Not sure about the quality of the hand sanitiser? Here here are some easy ways in which you can run a check.
Maintaining proper hand and respiratory hygiene plays an important role in the fight against COVID-19. To achieve this, hand sanitisers and masks are essential. However, even as we wonder at the effectiveness of a hand sanitiser, fake products have flooded the market, risking thousands of lives. So is there a way to check the quality?
Yes, there are certain cost-effective ways to ensure the quality, as suggested by Dr Saurabh Arora, founder, http://www.Testing-lab.com.
What you need
*Tissue paper roll (toilet paper)
*Ballpoint pen – Make sure the ballpoint pen you use for conducting this test is not water washable. Do not use a gel or ink pen.

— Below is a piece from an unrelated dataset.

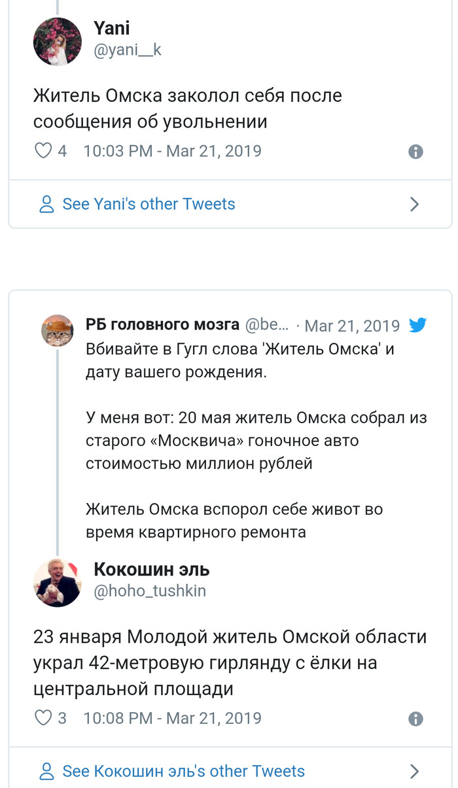Like Yani's tweet with heart icon
Image resolution: width=458 pixels, height=788 pixels.
[x=43, y=151]
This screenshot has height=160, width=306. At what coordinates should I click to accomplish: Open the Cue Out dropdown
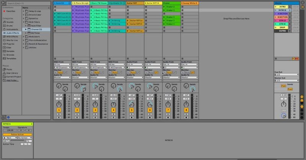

*Anything with which you can draw a small circle, such as a coin or even the cap of your sanitiser bottle can work just fine.
*Half cup of wheat flour
*Some plates and bowls
The Tissue Paper or Toilet Paper Test
*Take a small piece of tissue paper and keep it on a flat surface. It is important you do not make a thick wad of the tissue paper as you want the sanitiser to defuse sideways only and not down into the tissue paper.
*Use a ballpoint pen and carefully draw a circle on the paper by outlining a coin or the cap of the hand sanitiser bottle. Make sure the line is continuous, thick and clear.
*Place a few drops of the hand sanitiser liquid or gel in the middle of the circle. Be careful not to pour too much sanitiser that it overruns the line, nor should it be too little that it doesn’t diffuse past the line.
*Let the hand sanitiser slowly diffuse and move out of the circle. The liquid sanitiser will diffuse almost instantly while the gel-based will take some time.
*You can also repeat this with a little bit of water to see how a fake sanitiser without alcohol behaves.
If the sanitiser contains sufficient quantity of alcohol, you will see that the line you had drawn with the ballpoint pen will dissolve in the sanitiser and the colour starts to spread out. However, if the sanitiser does not contain the required quantity of alcohol, the line will not be dissolved and the sanitiser will just defuse past the line without any change.
How does it work?
This simple test is based on the principle of paper chromatography. The ink which is used in water-resistant ballpoint pen does not dissolve in water but very quickly dissolves in alcohol. This causes the ink to move along the front of the diffusing sanitiser and spreading out. If the alcohol content is less, the solubility of the ink is not sufficient and the line doesn’t move.
The Wheat Flour Dough Test
*Take one tablespoon of wheat flour on a plate. You can also take maize or other flour that quickly forms a dough with water.
*Add one tablespoon of the sanitiser you want to test. Do not add too much of the sanitiser.
*Knead the flour and the sanitiser together to make a dough.
If the sanitiser contains an excess amount of water, the flour will quickly become sticky and eventually turn into a dough. If it contains the right amount of alcohol, the flour will not become sticky and remain as a powder and eventually the sanitiser will dry up.
How does it work?
This test is based on the simple fact that flour needs water for the gluten and carbohydrates to swell and become sticky and turn into dough. Alcohol, on the other hand, competes with the gluten and carbohydrates for the water molecules and won’t let them hydrate and become sticky. This test is very sensitive and can easily detect samples with 60 per cent or less of alcohol.
The Hair Dryer Test
*Take one tablespoon of the sanitiser in a small bowl.
*In another bowl, take some water.
*Using a hair dryer, dry the sanitiser for 30 seconds. Make sure to let the hair dryer heat up before you start.
*In the same way and at the same temperature, dry the water.
ALSO READ | An Expert Explains: Why you must not use sanitisers on fruits and vegetables
If the sanitiser has the required amount of alcohol, it will dry up significantly compared to the water.
How does it work?
This test is based on the principle that alcohol has a much lower boiling (78 C) point compared to water (100 C).